** Data for processing **
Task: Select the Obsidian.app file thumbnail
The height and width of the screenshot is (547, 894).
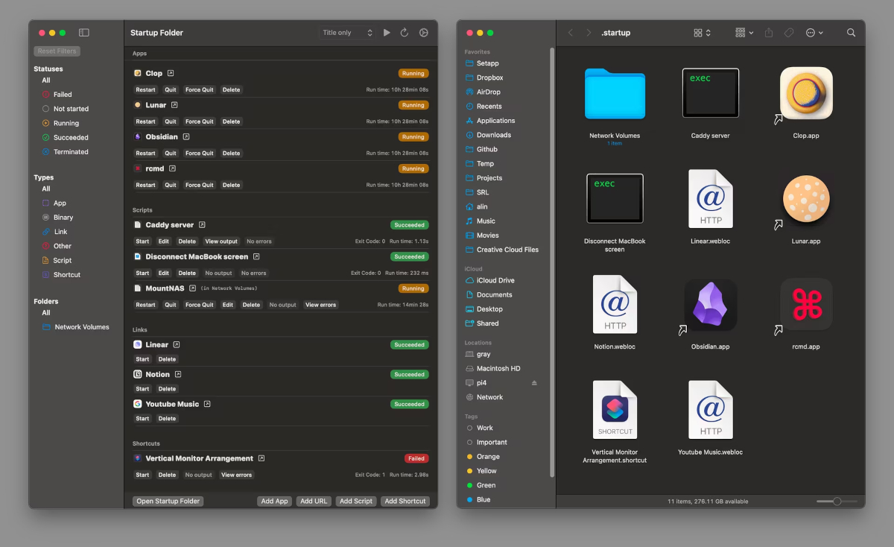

* * *

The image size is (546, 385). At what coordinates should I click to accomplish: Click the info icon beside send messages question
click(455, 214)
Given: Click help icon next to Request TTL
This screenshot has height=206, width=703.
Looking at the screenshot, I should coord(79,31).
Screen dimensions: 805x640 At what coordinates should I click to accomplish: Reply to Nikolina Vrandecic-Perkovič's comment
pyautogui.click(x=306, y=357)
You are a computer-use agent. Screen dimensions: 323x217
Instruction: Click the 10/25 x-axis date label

---

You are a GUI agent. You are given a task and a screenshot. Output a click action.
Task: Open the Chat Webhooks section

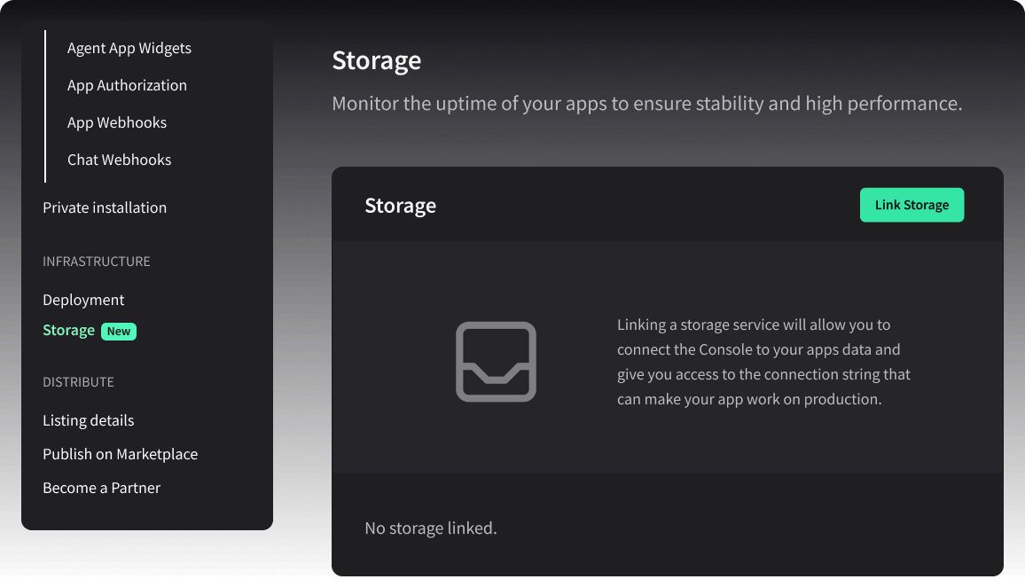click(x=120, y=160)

** What is being asked **
Go through the listing above and copy each line that contains "agent".

** Solution to this problem **
You are a computer-use agent. Screen dimensions: 323x217
You are a GUI agent. You are given a task and a screenshot. Output a click action.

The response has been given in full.